Along this line, I think I’d like to propose legislation that requires high level elected officials to spend at least an hour a day reading history. They can easily prune the time from what they’d normally spend fund-raising or generally blathering, and (this is scary) reading a book might be a new experience for many of them. Why would we ever trust anyone willfully ignorant of the past to try to plot a course for the future?

By the way, pastors who know nothing about church history are every bit as frightening as the politicians I’ve just taken a swing at. The mountains Christians of all eras have made from molehills are the very same ones ancient Christians shoveled up to trip over.

This morning I enjoyed another of James Kiefer’s brief biographical sketches, this one on the life of Church of England Archbishop William Laud (born 1573).

Kiefer writes that in the late 1500s and early 1600s, some Christians in England (Puritans) objected to clergy and choir members wearing a garment called a surplice.

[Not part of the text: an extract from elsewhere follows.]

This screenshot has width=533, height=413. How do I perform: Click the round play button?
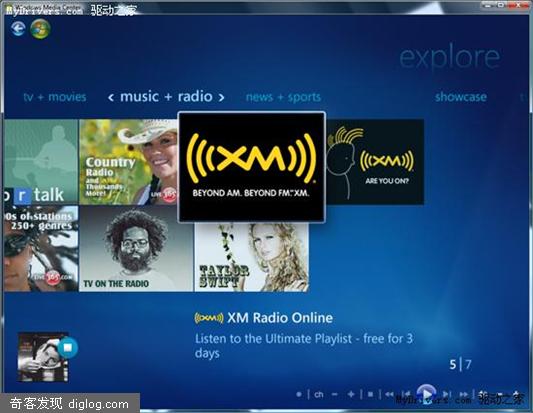coord(426,394)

Cassocks (a garment normally black and floor-length) were okay, but these folks strenuously objected to the wearing of the surplice, “a white, knee-length, fairly loose garment with loose sleeves” because it was not specifically mentioned in Scripture and because it had been a custom of Roman Catholics. (It’s basically the same thinking, Kiefer notes, that caused Puritans and their many descendants to object to Christmas and a host of other practices.)

Archbishop Laud felt that the garment was nonetheless “seemly and dignified,” but the Puritans persisted to protest religiously, stinkily, loudly, and even violently. One group of Puritans broke into an Oxford chapel one night, stole surplices, and stuffed them “into the dung-pit of a privy.” This was just one issue, but Laud, increasingly unpopular, was eventually imprisoned and hanged as he prayed for peace and an end to bloodshed. (You can sing this story to the tune of “Mammas Don’t Let Your Babies Grow Up to Be Archbishops.”)

Until I read that, I didn’t know a surplice from a surplus. It was new to me, but the “rock” upon which those folks wrecked is no new danger to navigation. The Puritans were neither the first nor the last to try to twist the New Testament into a book of codified law. The Apostle Paul warned ages ago (read 2 Corinthians 3) that if we seek salvation through stone-cold law rather than through God’s Spirit, we’ll end up fussing, fighting, and wrecking our souls on tables of stone. That course, trusting in a code rather than a Savior, has never led to life and joy and peace; it can’t, and it never will.

No, there really is nothing new under the sun. I doubt we could make any truly new mistakes even if we worked incredibly hard at it. But it would be nice, and a God-honoring move in the right direction, to try to avoid stumbling over so many old ones.